Shannon Mustipher is an author, spirits educator, and expert on the American spirits and cocktail application. She is currently Director of Advocacy for Bertoux Brandy, and Creative Beverage Director Glady’s BK, and has poured cocktails in settings ranging from neighborhood pubs to Michelin restaurants. Additionally, she is one of the founders of Women Who Tiki, a roving tropical cocktail-centric pop up that features the talents of women bartenders in venues across the US. Shannon’s writing, cocktail recipes, and opinions have been featured in a number of publications, including Imbibe Magazine (Imbibe 75 to Watch 2019) The LATimes, Punch.com, GQ.com, Liquor.com, and New York Magazine. Her first book, TIKI: Modern Tropical Cocktails (Rizzoli/Universe) was released in Spring 2019.
Lazarus Lynch is an entrepreneur, chef, musician, author and multi-media host. He is a two-time Chopped champion, host of Food Network Digital’s Comfort Nation, and author of the cookbook, Son of a Southern Chef: Cook with Soul. Born and raised in New York City, Lazarus learned to cook at an early age under the tutelage of his late father, who shared traditional recipes from his family’s southern heritage. Inspired by his father, Lazarus developed a joyful, bold approach to food and vibrant aesthetic that put a modern spin on the soul food of his father’s kitchen. Lazarus’ passion for cooking led him to create the culinary content platform and brand, Son of a Southern Chef—a 2017 Saveur Blog Awards nominee. Lazarus has appeared on The Food Network, NBC, ABC, NPR, Washington Post, BuzzFeed, Tastemade, The Cooking Channel, and The Today Show. He was also the host of Snapchat’s first cooking show, Chopped U. Lazarus is a World Food Prize Borlaug-Ruan International Recipient, an alumnus and supporter of Food & Finance High School in New York City, and a 4-H Luminary.
Sarah Kirnon is head chef and owner of Miss Ollie’s Caribbean restaurant in Oakland. She grew up with her grandmother in Barbados, moved to London and came to the Bay Area in 1999. She made her name at the Front Porch in San Francisco and Hibiscus in Oakland before opening her own place.
Leigh Gaymon-Jones is an artist and facilitator committed to cultivating inspired relationships with the earth and between people.

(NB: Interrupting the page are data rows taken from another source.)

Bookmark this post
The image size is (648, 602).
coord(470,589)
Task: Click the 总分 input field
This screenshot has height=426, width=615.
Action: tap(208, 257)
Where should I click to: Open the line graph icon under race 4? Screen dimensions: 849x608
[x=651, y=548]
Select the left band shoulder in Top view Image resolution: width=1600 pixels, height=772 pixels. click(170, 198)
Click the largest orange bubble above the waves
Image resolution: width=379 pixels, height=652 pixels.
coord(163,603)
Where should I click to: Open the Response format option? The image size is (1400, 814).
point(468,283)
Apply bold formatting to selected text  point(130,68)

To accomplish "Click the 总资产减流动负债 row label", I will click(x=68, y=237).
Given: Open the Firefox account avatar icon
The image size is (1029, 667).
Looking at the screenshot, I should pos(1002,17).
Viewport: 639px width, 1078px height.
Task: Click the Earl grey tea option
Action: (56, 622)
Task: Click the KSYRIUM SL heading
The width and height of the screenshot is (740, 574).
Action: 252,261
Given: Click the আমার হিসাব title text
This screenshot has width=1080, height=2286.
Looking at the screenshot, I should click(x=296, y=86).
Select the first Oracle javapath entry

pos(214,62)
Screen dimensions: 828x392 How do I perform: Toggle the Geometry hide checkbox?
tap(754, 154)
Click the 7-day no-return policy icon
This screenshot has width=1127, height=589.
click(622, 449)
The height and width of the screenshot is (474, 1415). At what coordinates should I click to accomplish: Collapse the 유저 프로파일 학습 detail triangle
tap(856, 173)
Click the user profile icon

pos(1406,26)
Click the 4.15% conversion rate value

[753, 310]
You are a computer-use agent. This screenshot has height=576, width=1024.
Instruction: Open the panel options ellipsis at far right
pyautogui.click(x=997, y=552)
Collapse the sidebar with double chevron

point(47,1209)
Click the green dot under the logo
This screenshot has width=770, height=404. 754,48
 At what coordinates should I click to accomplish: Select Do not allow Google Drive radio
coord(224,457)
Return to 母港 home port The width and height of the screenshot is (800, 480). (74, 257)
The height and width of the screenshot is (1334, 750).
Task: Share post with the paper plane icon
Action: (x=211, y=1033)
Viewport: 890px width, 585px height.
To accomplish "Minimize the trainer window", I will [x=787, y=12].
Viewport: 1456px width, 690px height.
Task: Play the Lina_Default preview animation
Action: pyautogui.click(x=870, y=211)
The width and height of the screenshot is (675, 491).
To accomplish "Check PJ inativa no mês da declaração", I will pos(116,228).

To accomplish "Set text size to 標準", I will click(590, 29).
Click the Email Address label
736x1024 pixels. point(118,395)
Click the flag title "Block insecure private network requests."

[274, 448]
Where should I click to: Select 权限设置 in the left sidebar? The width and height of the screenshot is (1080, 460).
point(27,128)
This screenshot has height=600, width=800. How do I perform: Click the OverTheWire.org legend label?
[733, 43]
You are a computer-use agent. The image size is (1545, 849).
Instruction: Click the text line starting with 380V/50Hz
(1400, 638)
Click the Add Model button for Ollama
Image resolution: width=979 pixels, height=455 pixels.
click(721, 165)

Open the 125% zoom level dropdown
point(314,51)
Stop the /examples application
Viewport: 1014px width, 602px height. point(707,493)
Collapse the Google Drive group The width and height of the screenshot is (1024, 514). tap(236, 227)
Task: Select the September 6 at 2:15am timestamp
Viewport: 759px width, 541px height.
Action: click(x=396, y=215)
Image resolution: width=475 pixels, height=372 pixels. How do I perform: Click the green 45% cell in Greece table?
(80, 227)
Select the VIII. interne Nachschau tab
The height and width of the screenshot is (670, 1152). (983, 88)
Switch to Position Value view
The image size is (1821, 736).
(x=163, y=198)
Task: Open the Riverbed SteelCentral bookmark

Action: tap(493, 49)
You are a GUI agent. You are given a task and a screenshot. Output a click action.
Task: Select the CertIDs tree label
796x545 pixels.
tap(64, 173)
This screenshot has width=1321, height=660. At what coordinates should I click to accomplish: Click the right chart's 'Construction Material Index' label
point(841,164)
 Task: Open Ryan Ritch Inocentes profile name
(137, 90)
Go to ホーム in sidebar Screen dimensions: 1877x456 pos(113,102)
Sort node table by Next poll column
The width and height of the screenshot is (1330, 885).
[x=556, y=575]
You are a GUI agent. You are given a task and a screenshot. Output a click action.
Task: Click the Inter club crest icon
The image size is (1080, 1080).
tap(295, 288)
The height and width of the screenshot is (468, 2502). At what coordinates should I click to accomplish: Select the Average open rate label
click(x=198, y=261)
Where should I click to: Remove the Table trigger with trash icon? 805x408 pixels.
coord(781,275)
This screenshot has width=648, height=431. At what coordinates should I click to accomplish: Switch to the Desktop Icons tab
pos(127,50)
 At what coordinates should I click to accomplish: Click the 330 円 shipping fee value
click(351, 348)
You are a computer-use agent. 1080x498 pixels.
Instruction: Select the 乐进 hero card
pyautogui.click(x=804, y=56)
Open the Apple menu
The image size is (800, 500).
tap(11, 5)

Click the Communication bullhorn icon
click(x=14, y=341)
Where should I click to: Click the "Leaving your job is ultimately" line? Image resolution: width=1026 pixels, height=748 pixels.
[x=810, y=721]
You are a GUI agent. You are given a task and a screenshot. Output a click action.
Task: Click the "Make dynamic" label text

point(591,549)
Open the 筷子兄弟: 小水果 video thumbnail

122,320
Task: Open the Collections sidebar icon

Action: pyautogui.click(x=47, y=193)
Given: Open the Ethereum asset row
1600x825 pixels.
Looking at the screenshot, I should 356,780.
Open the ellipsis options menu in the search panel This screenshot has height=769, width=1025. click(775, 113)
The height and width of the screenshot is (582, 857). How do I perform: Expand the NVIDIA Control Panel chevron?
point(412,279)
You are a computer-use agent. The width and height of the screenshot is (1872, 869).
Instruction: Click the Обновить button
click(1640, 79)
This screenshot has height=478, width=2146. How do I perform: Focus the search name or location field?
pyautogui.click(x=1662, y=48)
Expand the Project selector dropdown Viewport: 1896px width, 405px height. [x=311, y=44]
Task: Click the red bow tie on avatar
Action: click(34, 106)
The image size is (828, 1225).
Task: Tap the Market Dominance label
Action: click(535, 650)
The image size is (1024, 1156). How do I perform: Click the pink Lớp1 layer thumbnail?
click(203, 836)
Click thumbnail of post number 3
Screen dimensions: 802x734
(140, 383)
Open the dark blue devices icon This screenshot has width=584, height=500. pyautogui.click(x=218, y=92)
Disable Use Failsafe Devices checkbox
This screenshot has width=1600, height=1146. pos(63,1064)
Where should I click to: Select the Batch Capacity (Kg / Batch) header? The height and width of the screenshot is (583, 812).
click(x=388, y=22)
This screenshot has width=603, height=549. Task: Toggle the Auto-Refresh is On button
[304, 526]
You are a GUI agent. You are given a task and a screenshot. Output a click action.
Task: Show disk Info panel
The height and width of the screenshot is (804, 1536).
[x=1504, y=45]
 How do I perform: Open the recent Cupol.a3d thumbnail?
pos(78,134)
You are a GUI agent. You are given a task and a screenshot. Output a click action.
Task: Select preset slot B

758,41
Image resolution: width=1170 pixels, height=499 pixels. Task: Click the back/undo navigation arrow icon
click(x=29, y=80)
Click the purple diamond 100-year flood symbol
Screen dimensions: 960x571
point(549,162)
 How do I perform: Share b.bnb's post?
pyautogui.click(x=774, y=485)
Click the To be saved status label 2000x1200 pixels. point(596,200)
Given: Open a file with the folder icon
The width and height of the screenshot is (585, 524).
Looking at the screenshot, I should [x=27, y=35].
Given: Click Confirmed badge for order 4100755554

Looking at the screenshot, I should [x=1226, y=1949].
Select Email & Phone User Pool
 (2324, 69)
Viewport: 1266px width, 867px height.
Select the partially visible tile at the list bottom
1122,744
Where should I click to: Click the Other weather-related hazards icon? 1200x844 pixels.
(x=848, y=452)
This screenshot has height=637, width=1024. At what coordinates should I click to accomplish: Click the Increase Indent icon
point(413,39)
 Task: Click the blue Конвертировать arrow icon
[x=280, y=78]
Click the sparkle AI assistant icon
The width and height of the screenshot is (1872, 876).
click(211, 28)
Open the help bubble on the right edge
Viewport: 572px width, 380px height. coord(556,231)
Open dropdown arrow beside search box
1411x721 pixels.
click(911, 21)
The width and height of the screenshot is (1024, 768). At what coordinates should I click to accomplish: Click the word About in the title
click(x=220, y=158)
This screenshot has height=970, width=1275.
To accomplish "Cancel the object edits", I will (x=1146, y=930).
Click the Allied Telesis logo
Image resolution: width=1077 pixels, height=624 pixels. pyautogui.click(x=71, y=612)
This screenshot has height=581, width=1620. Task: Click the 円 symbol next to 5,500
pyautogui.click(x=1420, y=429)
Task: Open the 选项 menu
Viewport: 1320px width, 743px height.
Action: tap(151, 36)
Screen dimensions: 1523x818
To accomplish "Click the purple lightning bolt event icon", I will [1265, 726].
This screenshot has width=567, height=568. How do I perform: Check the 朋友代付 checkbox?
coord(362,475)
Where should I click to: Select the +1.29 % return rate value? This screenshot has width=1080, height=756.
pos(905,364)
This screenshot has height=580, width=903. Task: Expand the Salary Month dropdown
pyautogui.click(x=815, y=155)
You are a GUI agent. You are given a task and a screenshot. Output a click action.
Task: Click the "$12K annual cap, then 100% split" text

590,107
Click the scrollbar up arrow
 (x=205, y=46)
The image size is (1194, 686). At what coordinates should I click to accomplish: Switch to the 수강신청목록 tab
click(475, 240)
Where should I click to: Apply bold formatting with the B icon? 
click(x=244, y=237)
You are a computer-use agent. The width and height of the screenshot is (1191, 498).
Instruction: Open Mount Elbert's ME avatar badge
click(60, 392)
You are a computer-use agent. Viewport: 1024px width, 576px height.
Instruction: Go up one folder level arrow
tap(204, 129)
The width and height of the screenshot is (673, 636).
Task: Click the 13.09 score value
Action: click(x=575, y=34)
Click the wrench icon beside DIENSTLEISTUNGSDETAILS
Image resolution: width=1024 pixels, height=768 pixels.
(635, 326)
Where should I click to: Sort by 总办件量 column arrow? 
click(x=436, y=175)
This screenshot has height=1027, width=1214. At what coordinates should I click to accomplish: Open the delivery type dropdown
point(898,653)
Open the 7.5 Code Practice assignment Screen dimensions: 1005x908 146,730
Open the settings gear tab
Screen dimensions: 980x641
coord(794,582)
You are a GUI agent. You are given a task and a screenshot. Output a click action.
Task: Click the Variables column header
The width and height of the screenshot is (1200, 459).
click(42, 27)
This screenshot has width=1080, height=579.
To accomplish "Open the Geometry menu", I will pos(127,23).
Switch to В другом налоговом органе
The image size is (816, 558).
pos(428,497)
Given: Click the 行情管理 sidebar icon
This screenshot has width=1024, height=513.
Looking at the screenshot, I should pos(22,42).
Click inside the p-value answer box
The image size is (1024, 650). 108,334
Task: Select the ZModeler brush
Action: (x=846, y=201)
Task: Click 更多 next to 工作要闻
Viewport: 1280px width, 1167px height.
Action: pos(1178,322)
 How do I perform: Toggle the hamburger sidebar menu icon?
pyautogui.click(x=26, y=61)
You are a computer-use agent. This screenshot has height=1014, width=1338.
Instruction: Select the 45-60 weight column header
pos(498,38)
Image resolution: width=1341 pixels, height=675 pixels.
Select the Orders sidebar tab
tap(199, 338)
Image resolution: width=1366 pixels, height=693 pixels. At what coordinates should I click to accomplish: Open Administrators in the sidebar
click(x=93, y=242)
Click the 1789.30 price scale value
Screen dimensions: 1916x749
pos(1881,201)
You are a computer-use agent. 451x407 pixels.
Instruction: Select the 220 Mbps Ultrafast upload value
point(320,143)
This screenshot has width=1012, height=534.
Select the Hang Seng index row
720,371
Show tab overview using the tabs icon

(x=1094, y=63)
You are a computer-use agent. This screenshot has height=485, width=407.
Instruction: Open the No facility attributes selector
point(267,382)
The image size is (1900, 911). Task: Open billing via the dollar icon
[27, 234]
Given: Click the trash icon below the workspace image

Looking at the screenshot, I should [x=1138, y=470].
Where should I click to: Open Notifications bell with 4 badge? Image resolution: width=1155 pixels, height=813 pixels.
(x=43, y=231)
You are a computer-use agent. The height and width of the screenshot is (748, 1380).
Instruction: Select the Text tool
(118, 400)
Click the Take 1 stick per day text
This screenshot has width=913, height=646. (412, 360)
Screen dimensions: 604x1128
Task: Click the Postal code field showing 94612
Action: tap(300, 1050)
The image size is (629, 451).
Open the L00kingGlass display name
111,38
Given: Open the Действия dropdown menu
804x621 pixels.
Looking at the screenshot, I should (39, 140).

At University of California, Santa Cruz’s residential agricultural apprenticeship program, she oversees community life and manages the food equity curriculum. Leigh has worked at the intersection of food, education and identity for years, beginning in her hometown of Austin, Texas, where she led youth and community farm programming at Urban Roots. She has since managed Alemany Farm, a San-Francisco community project, directed the education team at CUESA (Center for Urban Education about Sustainable Agriculture), and supported the launch of the Castanea Fellowship, for leaders in food equity. Leigh continues to vision and create projects at the crossroads of land, creativity, and wholeheartedness.